Undergrounding is perfectly possible, whether for big projects such as the gas pipe coming across west Wales, or, as I have seen, the use of a mole plough that can pull a plastic water pipe across a field to protect the pipe and stop the water supply freezing. A much more sophisticated version of the plough is available that can use the same technique for underground cabling, and we want that to be considered.
I pay tribute to my Labour colleagues, Martha O’Neil in Caerfyrddin and Jackie Jones in Ceredigion, for listening to residents’ concerns about pylons and taking them up with Welsh Government Ministers. I draw attention to the fact that in ministerial answers, Welsh Government Ministers have stated a preference for underground cabling where practical.
Of course, cost is an issue, and we need much more up-to-date information. The electricity transmission costing study dates from 2012, and the “Lifetime Costs Report” by Western Power dates from 2014. It is very important, as the Institute of Engineering and Technology has done, to look at the whole picture: the operation, the maintenance and the energy losses, and things such as storm damage where overground infrastructure is much more vulnerable than underground. An awful lot more work needs to be done in that area.
I am pleased that just a fortnight ago in the Welsh Senedd, Jeremy Miles, our new Cabinet Secretary for Economy, Energy and Welsh Language, explained that the Welsh Government will establish an independent advisory group on the future electricity grid for Wales. The group will seek to build an understanding of the possible approaches and alternatives to delivering electricity transmission infrastructure across Wales, including the role of pylons and underground cabling.
In conclusion, yes, we want to see a roll-out of renewables, but we want to take our communities with us, and there are ways in which we can do both. We want to ensure that we do these things in a practicable way, and that we have horses for courses in appropriate places to get the very best of our natural resources in the most compatible way with our community needs.
Under the proposals, 90 miles of a new, high-voltage electricity transmission line would be constructed along with new substations, including at Walpole in my constituency, near to the existing substation. It would consist of a 50-metre-high pylon every 300 metres or so. That is half the height of the Elizabeth Tower and getting on for the height of Ely cathedral. In addition, National Grid is consulting on two new offshore electricity infrastructure projects, eastern green links 3 and 4, which are primarily subsea links bringing electricity from Scotland to England.
As we increase generation from renewables, there needs to be investment to connect those sources to homes and businesses. The issue, though, is how we do that in a way that minimises the impact on local people, our countryside and our communities. Three options for the Grimsby to Walpole scheme were considered—two onshore and one subsea. The subsea option looked at a Norfolk or a Lincolnshire landfall. There are undoubtedly challenges about a Norfolk landfall, given the number of designated sites in my area, with fewer issues for a Lincolnshire solution. They need to be assessed carefully. However, as in other areas, the default for National Grid has been to rule out such options without proper consideration, despite the fact that pursuing them would lessen the visual impact, the environmental effect and disruption to communities. That needs to be revisited as the process continues.

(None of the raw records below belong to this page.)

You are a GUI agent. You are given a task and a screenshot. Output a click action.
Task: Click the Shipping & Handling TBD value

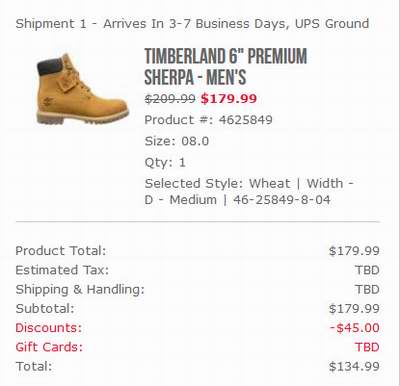pyautogui.click(x=367, y=289)
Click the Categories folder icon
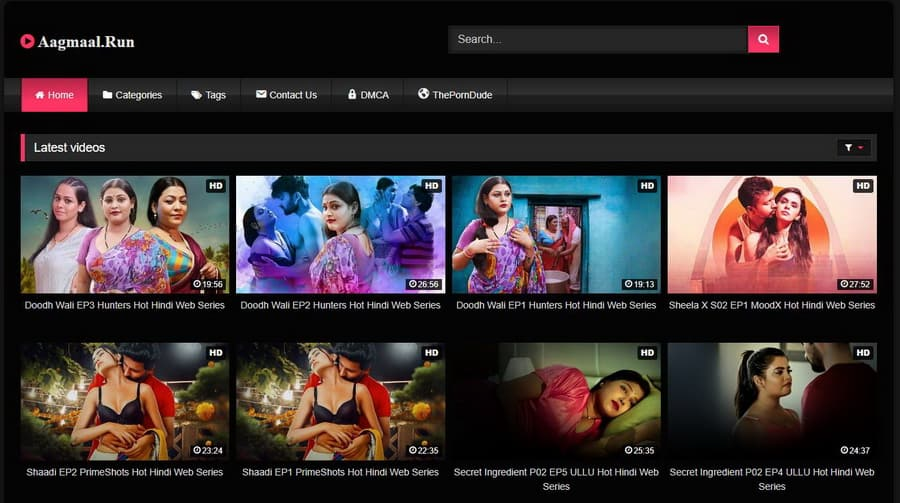 click(x=107, y=95)
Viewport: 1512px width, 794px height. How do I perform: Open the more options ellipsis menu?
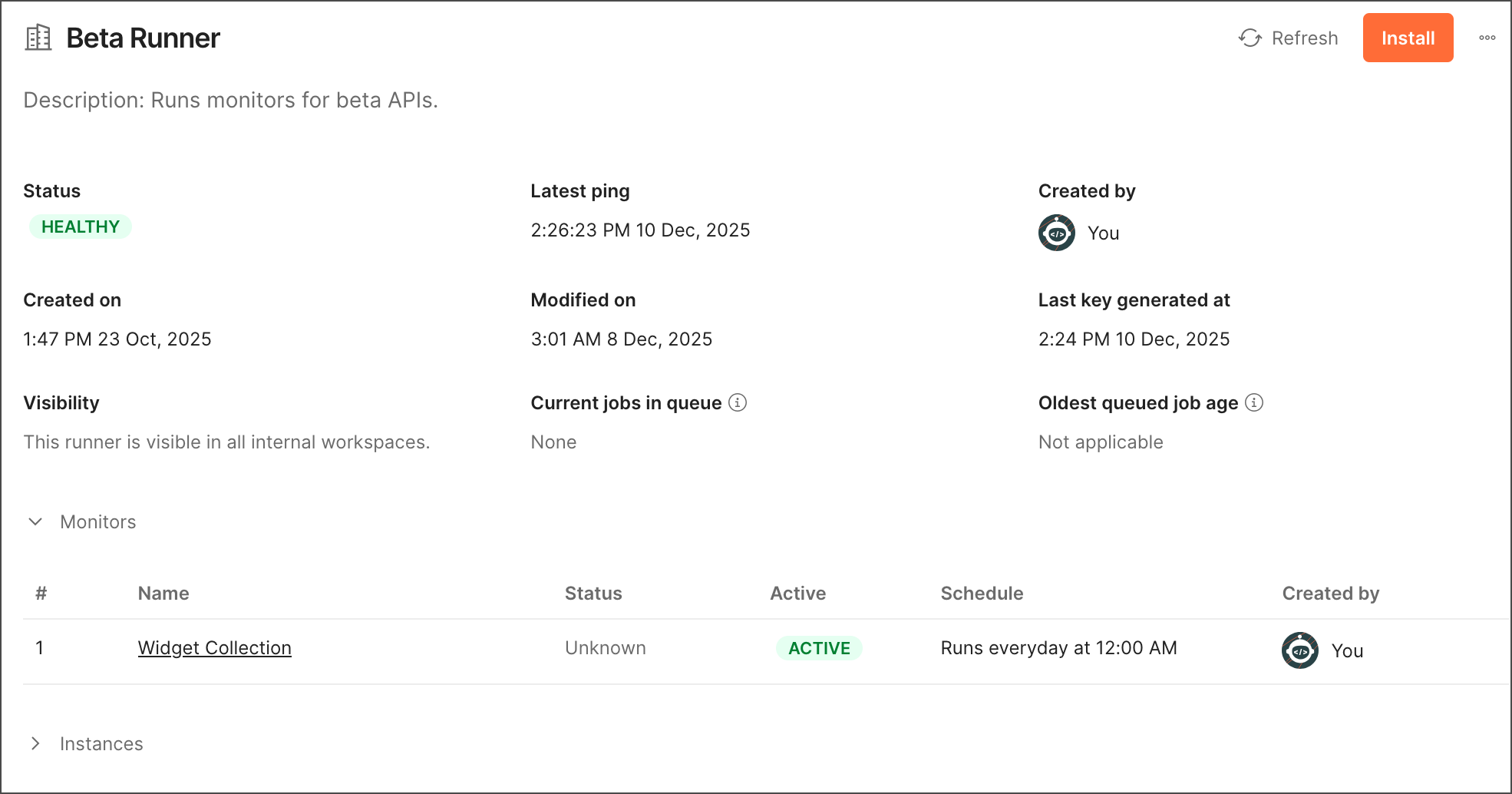coord(1487,38)
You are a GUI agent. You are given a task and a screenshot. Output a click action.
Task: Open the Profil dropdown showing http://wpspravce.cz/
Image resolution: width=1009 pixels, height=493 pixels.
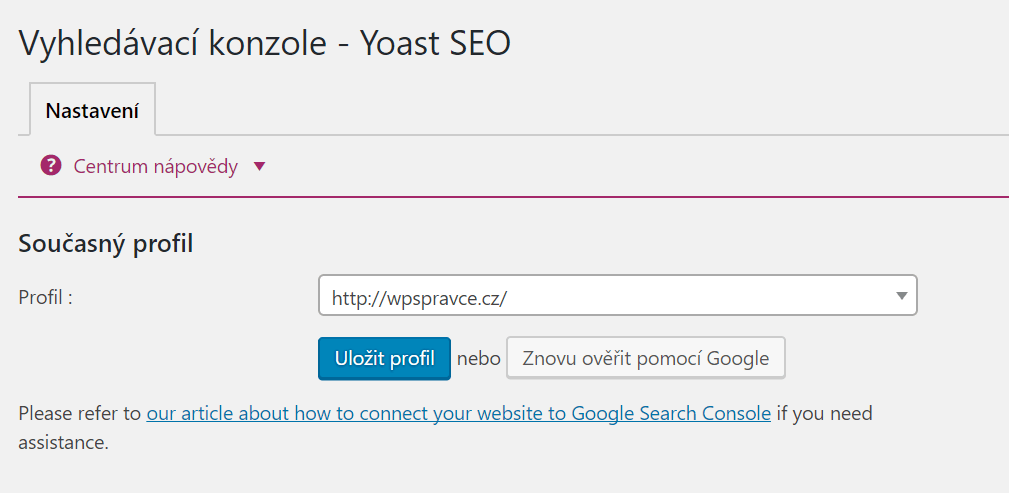pyautogui.click(x=618, y=295)
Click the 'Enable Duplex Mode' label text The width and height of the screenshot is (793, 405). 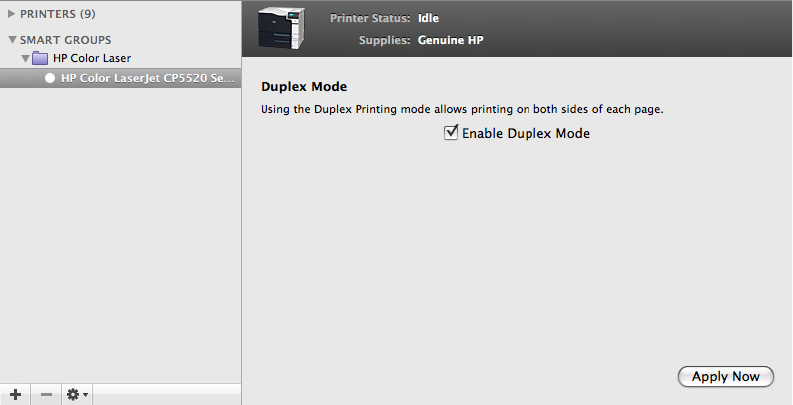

Having discounted the subsea option, National Grid is proposing nearly 100 miles of new pylons. Many constituents have raised strong concerns and objections to the preferred route, including the damaging visual impact that the pylons would have on our beautiful landscapes. Much of the land on the proposed route is grade 1 arable land. When we are looking to improve food security, taking that out of use goes against the Government’s intention.
Pylons and substations cause noise and disturbance for local communities. The proposed area could also affect many protected sites, including the Wash, one of the most important sites in Europe. Indeed, the Government have applied for UNESCO world heritage status for the east Atlantic flyway for migratory birds, including through Norfolk and Lincolnshire, which would be threatened by current plans.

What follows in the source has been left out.